"""
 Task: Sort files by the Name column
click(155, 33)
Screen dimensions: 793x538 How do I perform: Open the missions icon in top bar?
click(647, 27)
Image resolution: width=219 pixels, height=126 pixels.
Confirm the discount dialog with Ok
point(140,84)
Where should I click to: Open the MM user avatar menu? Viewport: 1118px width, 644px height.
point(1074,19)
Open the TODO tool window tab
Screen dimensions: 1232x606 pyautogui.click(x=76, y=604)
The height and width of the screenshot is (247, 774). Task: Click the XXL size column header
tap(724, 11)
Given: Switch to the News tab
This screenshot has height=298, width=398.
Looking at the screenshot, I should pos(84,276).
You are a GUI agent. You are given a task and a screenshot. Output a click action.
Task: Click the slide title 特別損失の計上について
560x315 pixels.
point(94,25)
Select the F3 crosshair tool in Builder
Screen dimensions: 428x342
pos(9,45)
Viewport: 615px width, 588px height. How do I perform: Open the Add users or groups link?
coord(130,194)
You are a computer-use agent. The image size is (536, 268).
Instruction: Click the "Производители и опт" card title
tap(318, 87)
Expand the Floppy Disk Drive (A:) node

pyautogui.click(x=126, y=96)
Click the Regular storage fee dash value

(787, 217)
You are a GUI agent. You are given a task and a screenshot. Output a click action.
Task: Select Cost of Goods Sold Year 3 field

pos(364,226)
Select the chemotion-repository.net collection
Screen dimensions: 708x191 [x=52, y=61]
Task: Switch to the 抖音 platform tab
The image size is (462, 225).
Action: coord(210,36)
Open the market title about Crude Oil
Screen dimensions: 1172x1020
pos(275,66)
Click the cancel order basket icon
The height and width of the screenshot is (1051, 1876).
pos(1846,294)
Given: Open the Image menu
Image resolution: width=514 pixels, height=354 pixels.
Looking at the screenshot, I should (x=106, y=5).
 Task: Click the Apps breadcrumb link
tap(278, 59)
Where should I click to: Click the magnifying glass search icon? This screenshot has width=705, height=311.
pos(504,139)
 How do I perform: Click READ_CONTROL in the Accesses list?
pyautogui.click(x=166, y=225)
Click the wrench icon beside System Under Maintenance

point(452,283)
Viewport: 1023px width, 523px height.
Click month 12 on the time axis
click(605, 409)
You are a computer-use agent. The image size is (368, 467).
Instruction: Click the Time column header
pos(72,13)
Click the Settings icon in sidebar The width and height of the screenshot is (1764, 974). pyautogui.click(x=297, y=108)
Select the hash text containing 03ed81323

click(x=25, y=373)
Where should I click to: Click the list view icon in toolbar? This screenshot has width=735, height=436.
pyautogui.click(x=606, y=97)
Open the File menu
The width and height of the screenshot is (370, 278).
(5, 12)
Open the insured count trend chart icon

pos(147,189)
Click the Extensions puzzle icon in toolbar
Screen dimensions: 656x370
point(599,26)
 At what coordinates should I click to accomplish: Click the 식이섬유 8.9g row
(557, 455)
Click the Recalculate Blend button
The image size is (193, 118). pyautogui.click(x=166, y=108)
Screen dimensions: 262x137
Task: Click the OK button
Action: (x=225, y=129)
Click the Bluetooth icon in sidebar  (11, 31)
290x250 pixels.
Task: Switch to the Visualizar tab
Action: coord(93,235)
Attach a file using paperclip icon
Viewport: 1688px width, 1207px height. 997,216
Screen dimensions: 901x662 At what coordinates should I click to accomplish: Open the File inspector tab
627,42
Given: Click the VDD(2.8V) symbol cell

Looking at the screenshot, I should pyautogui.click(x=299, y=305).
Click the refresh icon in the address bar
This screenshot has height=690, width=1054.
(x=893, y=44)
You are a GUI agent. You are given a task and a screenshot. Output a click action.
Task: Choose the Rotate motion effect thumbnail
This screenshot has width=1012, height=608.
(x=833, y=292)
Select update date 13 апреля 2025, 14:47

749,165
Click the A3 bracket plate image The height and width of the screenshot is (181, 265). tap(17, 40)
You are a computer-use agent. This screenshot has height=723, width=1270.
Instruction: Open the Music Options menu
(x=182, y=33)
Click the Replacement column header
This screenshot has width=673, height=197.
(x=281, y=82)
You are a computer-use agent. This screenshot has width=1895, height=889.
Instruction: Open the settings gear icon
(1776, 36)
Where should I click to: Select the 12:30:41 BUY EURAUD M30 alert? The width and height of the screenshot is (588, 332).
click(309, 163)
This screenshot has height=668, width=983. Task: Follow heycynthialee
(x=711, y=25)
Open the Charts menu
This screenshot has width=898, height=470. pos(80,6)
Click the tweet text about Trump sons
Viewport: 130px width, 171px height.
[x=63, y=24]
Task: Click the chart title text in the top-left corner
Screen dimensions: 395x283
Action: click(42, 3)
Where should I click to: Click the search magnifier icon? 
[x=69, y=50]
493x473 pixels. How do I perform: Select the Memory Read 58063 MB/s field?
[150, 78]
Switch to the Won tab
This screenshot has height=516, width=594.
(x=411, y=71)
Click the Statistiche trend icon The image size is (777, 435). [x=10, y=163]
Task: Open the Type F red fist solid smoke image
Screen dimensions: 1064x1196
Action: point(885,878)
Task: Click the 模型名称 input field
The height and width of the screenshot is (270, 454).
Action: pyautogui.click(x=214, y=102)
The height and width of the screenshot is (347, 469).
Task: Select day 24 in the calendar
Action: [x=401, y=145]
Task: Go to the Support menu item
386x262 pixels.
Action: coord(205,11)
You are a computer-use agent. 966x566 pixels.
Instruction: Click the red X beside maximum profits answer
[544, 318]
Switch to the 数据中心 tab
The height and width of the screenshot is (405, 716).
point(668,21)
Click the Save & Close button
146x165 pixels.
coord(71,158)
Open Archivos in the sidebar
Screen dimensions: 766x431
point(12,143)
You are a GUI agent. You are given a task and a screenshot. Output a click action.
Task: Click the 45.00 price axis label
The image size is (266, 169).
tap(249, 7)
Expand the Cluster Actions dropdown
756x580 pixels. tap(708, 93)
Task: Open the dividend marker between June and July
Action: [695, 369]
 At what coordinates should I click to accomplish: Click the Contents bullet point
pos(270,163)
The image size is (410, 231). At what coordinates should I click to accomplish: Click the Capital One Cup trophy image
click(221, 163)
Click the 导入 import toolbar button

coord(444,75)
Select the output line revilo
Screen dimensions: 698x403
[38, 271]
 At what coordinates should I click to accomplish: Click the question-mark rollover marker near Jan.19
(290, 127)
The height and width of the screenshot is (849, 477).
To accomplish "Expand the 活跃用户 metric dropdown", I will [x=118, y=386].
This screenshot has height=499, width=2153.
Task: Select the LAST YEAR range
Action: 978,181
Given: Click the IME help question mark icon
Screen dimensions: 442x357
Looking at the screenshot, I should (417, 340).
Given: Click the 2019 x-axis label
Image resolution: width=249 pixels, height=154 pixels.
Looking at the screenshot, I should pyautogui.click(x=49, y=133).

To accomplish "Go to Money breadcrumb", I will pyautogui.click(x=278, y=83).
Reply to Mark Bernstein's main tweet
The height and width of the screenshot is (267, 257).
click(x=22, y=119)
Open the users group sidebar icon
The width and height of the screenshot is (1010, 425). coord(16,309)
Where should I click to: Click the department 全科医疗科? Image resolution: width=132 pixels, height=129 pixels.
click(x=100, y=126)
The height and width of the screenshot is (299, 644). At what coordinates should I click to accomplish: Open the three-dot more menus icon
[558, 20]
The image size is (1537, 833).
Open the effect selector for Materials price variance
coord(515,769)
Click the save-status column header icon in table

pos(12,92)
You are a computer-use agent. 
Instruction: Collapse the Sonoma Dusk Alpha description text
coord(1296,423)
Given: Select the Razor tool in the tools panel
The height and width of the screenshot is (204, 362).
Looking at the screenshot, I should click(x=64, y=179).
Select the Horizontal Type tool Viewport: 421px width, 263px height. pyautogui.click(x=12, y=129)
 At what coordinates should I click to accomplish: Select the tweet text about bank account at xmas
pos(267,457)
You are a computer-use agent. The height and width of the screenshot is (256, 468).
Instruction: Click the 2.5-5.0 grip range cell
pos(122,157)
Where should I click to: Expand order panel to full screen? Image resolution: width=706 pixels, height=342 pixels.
"""
Within the records above, count the lines that contain "Type" and give the number with nothing added.

§ Solution to the exercise
2